▸ TASK STATEMENT: Please write out the part of the whale sightings text starting at "We assigned all" and ending at "differences between species.", word for word.

▸ TEXT SEGMENT:
══════

We assigned all sightings reports to a 4.6 x 4.6 km quadrant within the study area, a system used by TWM since the onset of their database (Olson et al., 2018). We also assigned sightings to one of seven regions representing divisions by major bodies of water (Figure 1). We removed all sightings that lacked sufficient geospatial information required to assign a quadrant (i.e., either GPS coordinates or anecdotal descriptions) and any sightings that fell outside of the described study area. Only one sighting per day per quadrant was selected in order to reduce duplicate sightings. Furthermore, we assume that the biases in these data are roughly equivalent for all three species studied and aim to tease apart real spatio-temporal trends from reporting bias by using techniques that focus on the differences between species.
Figure 1 The Central Salish Sea study area highlighting the customized quadrant system for quantifying mysticete sightings. Regions include Southern Strait of Georgia (SSG), San Juan Islands (SJI), Strait of Juan de Fuca (SJF), Northern Puget Sound (NPS), Central Puget Sound (CPS), Hood Canal (HC), and Southern Puget Sound (SPS).

══════

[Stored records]
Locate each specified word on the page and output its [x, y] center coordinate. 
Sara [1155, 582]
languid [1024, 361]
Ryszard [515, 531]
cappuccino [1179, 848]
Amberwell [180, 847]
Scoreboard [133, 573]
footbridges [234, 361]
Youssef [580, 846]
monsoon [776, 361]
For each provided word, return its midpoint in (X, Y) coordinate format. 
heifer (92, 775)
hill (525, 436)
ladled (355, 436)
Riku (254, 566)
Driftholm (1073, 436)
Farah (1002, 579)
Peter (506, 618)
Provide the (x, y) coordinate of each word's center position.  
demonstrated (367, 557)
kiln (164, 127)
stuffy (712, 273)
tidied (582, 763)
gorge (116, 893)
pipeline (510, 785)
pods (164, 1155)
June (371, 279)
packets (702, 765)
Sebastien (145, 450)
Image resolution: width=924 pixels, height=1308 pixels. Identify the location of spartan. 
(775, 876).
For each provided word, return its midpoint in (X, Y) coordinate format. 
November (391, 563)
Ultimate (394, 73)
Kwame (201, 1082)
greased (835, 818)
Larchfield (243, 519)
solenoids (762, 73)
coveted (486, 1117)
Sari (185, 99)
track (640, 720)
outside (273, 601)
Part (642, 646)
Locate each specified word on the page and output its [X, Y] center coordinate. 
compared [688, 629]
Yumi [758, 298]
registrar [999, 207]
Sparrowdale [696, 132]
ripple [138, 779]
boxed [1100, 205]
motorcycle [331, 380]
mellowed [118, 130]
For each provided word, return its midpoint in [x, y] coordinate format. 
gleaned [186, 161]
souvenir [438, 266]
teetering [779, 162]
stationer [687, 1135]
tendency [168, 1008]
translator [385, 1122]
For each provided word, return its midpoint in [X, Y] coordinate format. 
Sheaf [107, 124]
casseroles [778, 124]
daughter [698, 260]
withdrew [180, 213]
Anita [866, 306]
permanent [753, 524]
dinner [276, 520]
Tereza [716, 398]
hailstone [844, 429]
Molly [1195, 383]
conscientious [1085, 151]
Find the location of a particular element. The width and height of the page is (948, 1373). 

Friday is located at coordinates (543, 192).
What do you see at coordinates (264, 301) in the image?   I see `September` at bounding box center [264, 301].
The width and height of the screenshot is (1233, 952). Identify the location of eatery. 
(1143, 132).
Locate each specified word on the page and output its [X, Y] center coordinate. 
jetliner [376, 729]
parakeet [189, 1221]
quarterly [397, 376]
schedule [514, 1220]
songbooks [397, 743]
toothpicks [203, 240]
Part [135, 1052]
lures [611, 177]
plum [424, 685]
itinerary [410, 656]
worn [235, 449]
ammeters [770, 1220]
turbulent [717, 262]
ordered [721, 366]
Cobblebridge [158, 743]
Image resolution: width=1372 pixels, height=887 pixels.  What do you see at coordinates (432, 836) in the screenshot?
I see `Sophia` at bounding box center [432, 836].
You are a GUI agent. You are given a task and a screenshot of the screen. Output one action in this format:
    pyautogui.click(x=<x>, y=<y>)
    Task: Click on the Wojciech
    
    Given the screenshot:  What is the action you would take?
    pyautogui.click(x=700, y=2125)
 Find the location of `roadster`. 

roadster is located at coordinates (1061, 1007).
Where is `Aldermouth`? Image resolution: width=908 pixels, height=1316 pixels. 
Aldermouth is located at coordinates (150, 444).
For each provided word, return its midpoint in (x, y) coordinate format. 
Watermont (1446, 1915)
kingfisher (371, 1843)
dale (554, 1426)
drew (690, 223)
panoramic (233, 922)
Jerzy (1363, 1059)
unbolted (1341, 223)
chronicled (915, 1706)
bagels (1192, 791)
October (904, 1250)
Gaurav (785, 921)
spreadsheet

══════

▸ WRITTEN RESPONSE:
We assigned all sightings reports to a 4.6 x 4.6 km quadrant within the study area, a system used by TWM since the onset of their database (Olson et al., 2018). We also assigned sightings to one of seven regions representing divisions by major bodies of water (Figure 1). We removed all sightings that lacked sufficient geospatial information required to assign a quadrant (i.e., either GPS coordinates or anecdotal descriptions) and any sightings that fell outside of the described study area. Only one sighting per day per quadrant was selected in order to reduce duplicate sightings. Furthermore, we assume that the biases in these data are roughly equivalent for all three species studied and aim to tease apart real spatio-temporal trends from reporting bias by using techniques that focus on the differences between species.